## Passage extrait
Les meilleures énergies sont l’énergie de la foi dans le Dai Gohonzon et l’énergie de la pratique sur la base de cette foi dans le Gohonzon. Alors, la force du Bouddha et la force du Dharma alimenteront la nature du Bouddha présente en notre esprit et nous deviendrons Bouddha dès ce corps.
Dans ses Gosho, Nichiren Daishōnin souligne à plusieurs reprises que "la foi est ce qui est le plus important" .
Dans la Transmission orale de la doctrine, il dit : « La foi est le sabre affûté qui tranche l’obscurité fondamentale ».
La foi commence par la pratique, sans douter des résultats. Toujours dans la Transmission orale de la doctrine, il dit aussi, « être libéré du doute s’appelle "la foi" ».
Par exemple, si vous êtes confronté à une situation difficile, le fait d'aborder le problème en récitant "Nam-Myōhōrengekyō" peut faire évoluer les choses dans une direction inattendue.
Il ne s’agit nullement de miracles ; Nam-Myōhōrengekyō n’est pas une formule magique, ni une pseudo « loi de l’univers ». Les Notes prises à l’écoute des cours de Nikō indiquent :
« Nam-Myōhōrengekyō est la connaissance du véritable aspect ».
C’est pourquoi, Dans le Traité sur le Sens de la substance, Nichiren Daishōnin écrit :
"Celui qui, honnêtement, rejette les moyens, a uniquement foi dans le Sutra de la Fleur du Dharma et récite Nam Myōhōrengekyō, voit les trois voies des mauvaises passions, du karma et de la souffrance se transformer en trois vertus de corps de dharma, sagesse et libération. Les trois visions et les trois vérités apparaissent en son cœur. Le lieu où demeure cet homme est la terre de la lumière toujours sereine".

## Défi 1
D'après le passage extrait, à quoi la foi est-elle comparée dans la Transmission orale de la doctrine ?
Le texte et les lignes n'ont aucun lien entre eux.

## Données extraites d'une collection
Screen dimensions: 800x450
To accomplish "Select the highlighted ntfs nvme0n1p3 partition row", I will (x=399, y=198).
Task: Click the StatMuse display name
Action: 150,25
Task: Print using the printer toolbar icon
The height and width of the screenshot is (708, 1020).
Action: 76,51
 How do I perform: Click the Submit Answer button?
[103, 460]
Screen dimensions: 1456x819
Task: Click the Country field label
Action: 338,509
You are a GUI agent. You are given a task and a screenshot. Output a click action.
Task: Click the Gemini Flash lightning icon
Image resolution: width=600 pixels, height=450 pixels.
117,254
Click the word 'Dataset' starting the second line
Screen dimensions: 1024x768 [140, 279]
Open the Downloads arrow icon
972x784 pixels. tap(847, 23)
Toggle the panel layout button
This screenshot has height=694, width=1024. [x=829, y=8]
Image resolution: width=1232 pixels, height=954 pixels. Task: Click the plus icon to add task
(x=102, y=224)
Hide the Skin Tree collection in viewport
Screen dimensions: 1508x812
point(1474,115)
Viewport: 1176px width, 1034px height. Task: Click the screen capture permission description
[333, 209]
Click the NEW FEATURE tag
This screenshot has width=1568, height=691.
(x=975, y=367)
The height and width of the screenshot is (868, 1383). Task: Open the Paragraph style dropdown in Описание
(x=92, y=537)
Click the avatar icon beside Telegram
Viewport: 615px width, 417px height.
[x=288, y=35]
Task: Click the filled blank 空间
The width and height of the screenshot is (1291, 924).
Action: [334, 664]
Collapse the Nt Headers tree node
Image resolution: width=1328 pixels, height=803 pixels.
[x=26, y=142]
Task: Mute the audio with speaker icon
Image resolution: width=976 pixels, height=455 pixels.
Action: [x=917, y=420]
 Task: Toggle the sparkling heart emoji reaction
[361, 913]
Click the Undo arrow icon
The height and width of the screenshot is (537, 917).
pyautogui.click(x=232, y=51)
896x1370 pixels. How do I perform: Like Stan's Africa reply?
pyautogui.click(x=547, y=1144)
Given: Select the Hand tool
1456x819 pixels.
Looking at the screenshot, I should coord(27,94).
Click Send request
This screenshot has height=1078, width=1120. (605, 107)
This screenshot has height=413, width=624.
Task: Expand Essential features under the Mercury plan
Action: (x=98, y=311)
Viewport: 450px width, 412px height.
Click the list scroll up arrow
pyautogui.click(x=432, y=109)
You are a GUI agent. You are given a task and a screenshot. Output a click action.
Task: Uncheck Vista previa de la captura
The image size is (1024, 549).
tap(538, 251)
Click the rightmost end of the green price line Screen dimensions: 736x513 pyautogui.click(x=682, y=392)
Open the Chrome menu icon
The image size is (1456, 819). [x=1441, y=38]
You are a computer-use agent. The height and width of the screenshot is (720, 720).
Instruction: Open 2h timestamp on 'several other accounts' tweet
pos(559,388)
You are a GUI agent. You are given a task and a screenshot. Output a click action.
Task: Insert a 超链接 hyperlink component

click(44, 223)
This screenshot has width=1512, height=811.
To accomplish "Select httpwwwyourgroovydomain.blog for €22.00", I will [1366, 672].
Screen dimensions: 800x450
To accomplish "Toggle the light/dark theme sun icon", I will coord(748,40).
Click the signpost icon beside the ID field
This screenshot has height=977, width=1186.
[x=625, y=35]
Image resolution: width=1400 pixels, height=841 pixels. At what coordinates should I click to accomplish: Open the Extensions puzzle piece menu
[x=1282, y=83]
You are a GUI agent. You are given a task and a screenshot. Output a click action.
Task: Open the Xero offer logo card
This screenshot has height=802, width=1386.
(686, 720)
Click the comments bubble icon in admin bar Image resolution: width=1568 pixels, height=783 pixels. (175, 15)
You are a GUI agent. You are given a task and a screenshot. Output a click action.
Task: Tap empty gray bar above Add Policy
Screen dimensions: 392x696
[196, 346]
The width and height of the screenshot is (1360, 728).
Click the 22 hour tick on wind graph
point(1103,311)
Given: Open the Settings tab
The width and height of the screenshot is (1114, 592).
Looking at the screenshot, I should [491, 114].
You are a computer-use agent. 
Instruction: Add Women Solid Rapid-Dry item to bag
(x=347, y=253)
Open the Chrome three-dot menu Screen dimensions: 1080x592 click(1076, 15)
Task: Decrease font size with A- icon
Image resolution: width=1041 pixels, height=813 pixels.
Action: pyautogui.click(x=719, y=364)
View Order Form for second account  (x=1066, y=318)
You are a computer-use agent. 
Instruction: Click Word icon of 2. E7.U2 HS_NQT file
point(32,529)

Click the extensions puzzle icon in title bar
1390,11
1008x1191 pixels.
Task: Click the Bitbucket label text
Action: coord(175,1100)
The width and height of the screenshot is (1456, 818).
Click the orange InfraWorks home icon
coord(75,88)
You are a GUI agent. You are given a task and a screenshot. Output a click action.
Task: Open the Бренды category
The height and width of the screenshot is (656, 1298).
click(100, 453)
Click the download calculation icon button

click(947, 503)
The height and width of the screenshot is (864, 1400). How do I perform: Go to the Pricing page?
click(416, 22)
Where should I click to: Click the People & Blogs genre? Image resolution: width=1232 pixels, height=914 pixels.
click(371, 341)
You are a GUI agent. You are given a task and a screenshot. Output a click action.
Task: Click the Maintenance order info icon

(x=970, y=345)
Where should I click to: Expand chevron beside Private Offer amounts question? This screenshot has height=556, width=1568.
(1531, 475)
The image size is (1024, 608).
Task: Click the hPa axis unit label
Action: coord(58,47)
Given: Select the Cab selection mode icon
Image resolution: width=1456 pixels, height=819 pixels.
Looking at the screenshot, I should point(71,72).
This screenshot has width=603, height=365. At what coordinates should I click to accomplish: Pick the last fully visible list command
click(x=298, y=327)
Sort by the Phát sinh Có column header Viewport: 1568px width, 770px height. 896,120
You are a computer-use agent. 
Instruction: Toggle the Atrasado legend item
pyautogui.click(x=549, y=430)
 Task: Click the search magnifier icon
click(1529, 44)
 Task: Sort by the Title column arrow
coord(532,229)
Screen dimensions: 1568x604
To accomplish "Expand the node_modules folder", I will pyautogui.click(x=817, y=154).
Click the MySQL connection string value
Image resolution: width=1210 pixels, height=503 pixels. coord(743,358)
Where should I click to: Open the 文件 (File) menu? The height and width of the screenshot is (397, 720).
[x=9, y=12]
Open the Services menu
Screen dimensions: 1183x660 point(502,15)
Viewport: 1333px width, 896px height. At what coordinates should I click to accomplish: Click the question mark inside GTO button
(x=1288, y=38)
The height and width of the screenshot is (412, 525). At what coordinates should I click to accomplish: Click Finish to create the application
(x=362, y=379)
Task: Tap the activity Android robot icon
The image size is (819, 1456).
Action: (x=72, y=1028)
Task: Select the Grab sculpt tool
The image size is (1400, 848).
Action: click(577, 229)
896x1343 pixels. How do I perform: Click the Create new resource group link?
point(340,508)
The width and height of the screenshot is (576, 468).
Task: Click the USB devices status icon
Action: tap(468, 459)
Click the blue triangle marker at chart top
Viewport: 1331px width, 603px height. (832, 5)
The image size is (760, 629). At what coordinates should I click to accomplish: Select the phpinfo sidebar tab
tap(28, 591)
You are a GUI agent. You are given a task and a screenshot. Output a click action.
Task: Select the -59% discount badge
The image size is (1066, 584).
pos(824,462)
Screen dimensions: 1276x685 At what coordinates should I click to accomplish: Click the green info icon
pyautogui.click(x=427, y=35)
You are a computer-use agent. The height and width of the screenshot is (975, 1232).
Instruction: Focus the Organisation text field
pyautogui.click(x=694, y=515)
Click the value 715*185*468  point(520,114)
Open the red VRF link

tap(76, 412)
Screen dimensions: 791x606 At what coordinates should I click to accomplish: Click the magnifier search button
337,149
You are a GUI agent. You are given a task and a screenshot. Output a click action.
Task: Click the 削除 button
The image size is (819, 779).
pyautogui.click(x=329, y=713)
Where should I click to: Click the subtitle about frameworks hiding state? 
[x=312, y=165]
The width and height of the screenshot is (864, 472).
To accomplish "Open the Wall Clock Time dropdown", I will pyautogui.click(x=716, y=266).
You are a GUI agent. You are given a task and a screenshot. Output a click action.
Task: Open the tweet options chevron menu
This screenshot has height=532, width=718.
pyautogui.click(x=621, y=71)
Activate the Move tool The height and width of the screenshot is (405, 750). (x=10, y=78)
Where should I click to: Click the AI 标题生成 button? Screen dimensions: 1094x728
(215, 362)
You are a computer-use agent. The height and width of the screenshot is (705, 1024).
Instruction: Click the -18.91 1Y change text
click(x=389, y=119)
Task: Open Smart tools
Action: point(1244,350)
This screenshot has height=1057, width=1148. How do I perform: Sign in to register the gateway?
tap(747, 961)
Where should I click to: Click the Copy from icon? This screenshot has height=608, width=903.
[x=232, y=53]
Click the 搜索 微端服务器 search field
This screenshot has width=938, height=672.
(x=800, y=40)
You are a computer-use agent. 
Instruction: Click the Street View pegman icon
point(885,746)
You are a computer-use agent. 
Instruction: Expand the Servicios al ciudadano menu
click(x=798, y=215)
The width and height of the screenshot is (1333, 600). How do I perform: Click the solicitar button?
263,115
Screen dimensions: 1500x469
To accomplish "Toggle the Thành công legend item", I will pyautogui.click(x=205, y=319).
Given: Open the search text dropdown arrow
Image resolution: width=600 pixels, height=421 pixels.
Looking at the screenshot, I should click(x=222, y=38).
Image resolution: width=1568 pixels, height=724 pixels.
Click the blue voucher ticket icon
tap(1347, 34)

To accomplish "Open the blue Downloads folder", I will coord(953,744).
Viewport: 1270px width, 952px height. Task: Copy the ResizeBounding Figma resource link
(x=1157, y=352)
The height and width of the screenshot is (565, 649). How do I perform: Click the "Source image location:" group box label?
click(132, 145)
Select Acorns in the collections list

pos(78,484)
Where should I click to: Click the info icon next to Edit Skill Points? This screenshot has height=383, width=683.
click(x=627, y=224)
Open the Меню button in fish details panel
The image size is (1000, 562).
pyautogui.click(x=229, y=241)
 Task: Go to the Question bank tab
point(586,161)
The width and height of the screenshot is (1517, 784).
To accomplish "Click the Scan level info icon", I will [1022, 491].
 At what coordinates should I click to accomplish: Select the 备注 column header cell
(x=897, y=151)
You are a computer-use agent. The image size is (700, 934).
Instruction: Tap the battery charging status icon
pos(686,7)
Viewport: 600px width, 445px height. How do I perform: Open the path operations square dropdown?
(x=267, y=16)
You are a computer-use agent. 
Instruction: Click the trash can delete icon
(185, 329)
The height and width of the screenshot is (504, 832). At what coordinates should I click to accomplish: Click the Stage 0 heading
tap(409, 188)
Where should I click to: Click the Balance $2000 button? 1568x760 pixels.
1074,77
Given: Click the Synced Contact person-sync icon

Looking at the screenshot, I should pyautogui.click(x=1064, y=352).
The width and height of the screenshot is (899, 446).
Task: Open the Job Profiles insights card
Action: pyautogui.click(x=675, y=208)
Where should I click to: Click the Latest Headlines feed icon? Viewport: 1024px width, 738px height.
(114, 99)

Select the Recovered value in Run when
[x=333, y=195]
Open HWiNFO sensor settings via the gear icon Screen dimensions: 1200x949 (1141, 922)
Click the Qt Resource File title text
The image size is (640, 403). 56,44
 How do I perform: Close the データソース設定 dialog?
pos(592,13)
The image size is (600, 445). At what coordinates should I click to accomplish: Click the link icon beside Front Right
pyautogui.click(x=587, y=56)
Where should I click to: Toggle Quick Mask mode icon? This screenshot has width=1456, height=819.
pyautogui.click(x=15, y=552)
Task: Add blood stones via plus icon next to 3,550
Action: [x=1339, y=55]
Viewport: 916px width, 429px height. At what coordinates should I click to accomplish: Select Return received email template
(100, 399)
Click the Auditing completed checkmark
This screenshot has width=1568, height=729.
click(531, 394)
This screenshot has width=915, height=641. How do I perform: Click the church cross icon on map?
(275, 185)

## Défi 2
Repérez chaque ligne qui contient le mot "Expand".

## Réponse complète 1
Au sabre affûté qui tranche l'obscurité fondamentale.

## Réponse complète 2
Task: Expand Essential features under the Mercury plan
Where should I click to: Expand chevron beside Private Offer amounts question? This screenshot has height=556, width=1568.
To accomplish "Expand the node_modules folder", I will pyautogui.click(x=817, y=154).
Instruction: Expand the Servicios al ciudadano menu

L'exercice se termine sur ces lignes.